● PROBLEM DETAILS
Repeat every line below exactly, word for word.

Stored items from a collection
[Start of section]

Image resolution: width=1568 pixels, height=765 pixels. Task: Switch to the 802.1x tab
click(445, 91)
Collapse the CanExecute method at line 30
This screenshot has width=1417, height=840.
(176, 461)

[End of section]

● SOLUTION FOR THIS TASK
Image resolution: width=1568 pixels, height=765 pixels. Task: Switch to the 802.1x tab
click(445, 91)
Collapse the CanExecute method at line 30
This screenshot has width=1417, height=840.
(176, 461)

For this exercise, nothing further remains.